As expected, Norges Bank maintains a record low, zero interest rate. The head of the central bank warns that the interest rate will most likely increase in September.
- Now when we assess the outlook and the risk picture, the key interest rate will most likely be raised in September, says Øystein Olsen.
There is general agreement among experts that today's rate meeting is interest rates will not affect the basic interest rate. At the same time, tensions were related to the moment when Norges Bank would signal another rate increase.
Since May last year, the main interest rate has remained at record low level of zero percent.
In today's report, Norges Bank reiterates that the prospects and the risk picture still "point to the continuation of expansionary monetary policy."
Read our next article: Food prices in Norway ...
Norges Bank stresses that economic activity has picked up after a sharp decline last spring, and the rate of vaccination has picked up over the course of this spring.
"There is still uncertainty about the further course of the pandemic, but economic activity now seems to be clearly accelerating and slightly faster than previously estimated." The central bank informs.

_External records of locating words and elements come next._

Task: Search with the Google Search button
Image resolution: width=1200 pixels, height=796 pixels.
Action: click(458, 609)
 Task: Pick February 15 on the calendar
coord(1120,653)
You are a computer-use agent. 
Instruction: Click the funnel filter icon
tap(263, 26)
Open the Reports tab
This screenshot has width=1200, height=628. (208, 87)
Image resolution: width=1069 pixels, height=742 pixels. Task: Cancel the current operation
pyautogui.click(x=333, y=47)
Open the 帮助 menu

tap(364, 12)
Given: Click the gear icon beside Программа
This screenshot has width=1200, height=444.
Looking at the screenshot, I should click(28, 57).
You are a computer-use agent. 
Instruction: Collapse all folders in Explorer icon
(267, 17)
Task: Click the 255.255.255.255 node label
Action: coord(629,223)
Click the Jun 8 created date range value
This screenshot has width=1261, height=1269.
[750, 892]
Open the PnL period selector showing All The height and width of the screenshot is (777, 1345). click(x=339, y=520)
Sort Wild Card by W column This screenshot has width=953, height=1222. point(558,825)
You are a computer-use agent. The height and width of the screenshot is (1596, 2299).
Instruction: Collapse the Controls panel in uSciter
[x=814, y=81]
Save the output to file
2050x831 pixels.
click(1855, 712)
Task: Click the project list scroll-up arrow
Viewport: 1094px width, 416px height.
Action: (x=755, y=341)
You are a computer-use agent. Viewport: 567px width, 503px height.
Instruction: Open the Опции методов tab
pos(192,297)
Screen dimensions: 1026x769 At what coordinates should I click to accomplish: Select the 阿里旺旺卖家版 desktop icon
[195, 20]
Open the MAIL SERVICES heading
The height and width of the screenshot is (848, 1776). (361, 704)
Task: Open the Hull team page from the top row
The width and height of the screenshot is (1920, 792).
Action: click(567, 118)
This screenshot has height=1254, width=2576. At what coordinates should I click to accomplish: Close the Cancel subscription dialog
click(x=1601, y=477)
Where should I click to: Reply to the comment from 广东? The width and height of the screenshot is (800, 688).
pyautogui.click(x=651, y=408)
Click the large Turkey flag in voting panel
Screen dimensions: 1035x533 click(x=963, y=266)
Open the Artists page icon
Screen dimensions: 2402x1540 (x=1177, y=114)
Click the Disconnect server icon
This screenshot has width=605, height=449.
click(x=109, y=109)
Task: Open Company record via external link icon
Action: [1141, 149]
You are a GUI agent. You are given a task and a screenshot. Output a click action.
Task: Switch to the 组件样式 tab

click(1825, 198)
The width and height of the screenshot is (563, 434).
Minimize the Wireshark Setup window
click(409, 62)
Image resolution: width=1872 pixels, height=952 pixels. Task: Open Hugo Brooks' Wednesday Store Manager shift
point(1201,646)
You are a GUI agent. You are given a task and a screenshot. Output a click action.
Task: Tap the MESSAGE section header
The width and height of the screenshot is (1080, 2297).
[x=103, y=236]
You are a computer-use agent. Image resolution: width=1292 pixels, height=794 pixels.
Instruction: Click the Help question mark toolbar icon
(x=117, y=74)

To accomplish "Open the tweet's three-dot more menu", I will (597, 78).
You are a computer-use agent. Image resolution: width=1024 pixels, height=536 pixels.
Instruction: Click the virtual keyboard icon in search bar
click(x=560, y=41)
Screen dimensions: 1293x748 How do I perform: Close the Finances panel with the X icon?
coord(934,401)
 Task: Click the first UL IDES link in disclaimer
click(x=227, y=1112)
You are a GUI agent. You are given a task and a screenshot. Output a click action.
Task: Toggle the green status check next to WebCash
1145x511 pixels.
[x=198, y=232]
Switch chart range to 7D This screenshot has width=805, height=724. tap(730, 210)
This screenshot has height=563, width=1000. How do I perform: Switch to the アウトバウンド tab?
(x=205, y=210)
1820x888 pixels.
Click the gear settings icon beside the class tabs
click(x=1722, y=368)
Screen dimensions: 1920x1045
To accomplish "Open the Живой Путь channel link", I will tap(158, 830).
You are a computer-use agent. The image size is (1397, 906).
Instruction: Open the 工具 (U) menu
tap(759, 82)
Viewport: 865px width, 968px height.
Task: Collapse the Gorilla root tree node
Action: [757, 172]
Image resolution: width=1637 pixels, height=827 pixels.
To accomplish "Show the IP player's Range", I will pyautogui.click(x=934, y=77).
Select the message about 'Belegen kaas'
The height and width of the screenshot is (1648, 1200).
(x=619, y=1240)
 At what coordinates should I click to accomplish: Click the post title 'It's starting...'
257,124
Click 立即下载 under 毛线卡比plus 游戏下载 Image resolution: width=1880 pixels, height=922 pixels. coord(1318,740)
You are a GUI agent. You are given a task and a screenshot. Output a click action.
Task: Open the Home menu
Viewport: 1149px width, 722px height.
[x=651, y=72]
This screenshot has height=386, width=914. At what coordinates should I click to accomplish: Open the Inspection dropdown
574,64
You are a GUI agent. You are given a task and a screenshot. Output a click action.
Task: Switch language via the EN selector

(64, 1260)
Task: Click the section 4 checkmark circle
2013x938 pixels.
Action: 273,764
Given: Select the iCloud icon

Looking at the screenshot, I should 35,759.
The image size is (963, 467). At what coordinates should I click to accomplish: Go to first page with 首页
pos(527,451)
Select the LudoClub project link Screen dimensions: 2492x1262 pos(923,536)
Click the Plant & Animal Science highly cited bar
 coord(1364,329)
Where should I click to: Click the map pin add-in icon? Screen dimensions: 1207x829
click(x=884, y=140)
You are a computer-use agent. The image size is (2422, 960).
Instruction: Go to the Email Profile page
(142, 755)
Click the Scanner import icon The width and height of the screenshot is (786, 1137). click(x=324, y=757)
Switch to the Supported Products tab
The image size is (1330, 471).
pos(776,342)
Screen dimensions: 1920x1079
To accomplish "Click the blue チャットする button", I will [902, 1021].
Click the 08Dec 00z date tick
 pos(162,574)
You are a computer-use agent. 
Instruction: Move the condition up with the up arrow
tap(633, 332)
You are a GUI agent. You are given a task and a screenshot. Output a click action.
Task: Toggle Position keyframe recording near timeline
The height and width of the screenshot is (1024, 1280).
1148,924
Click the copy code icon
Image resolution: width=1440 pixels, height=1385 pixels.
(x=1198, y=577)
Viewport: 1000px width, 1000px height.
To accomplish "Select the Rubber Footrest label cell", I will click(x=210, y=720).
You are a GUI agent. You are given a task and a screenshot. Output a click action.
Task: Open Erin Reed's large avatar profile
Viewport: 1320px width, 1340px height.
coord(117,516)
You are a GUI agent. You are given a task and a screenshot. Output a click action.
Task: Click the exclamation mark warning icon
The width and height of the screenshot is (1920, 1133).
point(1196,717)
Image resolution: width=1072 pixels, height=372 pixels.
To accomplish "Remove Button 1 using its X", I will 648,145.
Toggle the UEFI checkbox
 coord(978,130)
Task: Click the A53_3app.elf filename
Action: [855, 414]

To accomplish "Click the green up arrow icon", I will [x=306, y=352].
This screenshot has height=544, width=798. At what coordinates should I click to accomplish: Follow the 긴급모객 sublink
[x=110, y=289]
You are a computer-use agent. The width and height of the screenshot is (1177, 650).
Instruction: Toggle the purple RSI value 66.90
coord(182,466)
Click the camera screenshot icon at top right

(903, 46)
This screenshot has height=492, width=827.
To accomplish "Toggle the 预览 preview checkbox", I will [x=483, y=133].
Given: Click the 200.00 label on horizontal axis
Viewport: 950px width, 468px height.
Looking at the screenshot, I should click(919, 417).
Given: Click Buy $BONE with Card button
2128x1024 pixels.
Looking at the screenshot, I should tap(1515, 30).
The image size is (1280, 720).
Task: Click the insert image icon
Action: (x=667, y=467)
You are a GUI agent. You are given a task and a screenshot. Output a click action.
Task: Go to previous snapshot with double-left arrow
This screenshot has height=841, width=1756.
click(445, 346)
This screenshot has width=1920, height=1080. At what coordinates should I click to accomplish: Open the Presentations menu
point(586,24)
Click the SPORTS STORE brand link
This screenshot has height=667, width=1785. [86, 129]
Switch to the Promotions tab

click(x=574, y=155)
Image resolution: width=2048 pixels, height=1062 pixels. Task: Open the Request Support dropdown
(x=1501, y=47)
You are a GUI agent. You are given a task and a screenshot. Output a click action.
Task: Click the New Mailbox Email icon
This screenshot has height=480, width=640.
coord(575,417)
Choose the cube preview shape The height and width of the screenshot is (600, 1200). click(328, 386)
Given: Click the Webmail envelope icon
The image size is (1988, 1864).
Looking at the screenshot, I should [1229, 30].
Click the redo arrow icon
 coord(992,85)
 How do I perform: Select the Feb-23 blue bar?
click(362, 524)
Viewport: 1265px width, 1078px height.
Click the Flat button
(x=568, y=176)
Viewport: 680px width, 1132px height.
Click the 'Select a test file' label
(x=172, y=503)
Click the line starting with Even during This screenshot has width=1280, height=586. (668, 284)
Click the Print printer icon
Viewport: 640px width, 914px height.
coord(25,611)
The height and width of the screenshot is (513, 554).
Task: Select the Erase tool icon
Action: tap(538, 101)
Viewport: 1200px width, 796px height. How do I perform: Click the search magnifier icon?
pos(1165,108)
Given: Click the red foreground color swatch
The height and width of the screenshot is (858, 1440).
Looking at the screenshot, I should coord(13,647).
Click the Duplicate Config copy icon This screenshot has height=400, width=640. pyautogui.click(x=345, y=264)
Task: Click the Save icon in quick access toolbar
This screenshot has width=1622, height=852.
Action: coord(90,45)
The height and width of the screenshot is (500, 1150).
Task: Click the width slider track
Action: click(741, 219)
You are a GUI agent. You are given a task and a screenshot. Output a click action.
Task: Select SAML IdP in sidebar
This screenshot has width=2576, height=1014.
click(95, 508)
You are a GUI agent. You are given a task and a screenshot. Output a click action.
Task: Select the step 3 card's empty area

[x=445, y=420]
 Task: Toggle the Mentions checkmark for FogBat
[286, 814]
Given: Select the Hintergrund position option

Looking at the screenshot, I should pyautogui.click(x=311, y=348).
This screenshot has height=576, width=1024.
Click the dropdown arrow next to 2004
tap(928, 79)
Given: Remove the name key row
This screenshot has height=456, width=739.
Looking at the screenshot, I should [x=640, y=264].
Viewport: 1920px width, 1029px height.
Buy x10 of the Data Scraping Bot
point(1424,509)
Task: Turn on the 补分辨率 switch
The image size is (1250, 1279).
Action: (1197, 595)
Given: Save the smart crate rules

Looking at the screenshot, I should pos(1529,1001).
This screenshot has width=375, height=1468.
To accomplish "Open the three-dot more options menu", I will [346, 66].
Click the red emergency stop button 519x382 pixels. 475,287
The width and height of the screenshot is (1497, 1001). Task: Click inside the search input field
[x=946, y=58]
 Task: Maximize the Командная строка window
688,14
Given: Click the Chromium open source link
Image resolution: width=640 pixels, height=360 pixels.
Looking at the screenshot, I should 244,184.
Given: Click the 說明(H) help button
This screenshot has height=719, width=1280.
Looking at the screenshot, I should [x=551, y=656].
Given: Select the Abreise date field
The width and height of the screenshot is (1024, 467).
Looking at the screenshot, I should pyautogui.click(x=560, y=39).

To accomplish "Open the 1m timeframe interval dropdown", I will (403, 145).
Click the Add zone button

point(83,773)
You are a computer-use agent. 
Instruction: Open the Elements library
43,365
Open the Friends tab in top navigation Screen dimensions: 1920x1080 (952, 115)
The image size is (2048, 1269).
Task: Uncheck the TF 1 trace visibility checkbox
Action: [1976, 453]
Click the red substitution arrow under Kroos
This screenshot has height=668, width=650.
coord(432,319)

Probable increase in interest rates in September. Uncertainty about inflation
Norges Bank also notes that core inflation is currently below the 2% target.
"Higher price inflation and higher inflation expectations internationally add to uncertainty about future price developments." Reports Norges Bank.
- We are aware of this, and this is a topic in the international arena in central banks and financial markets - explains the president of the central bank at today's press conference.
However, the stronger koruna combined with the prospects for moderate wage growth indicate that Norwegian inflation will remain below the target "over the next few years," writes the central bank. The risk that inflation will be low is limited as long as the capacity utilization continues to grow, stresses the central bank.
- Inflation data are a bit on the low side and like many other central banks' assessments, we believe that some signs of rising inflation we need to ignore, as long as these are temporary things, Olsen said at a press conference.
In its assessment, the Interest Rate Committee also emphasized that low interest rates reduce the risk of remaining high unemployment and are conducive to inflation returning to the target.
The committee's assessment also took into account that house prices have increased significantly since the pandemic last spring, but also notes that "growth has slowed down somewhat recently".
Fresh forecasts
Along with today's decision on interest rates, there is also a recent monetary policy report with forecasts for the economy and interest rates.
When was the last time Norges Bank published interest rate forecasts, predicted that the policy rate would "most likely" be raised in the second half of the year if the economy shows clear signs of improvement.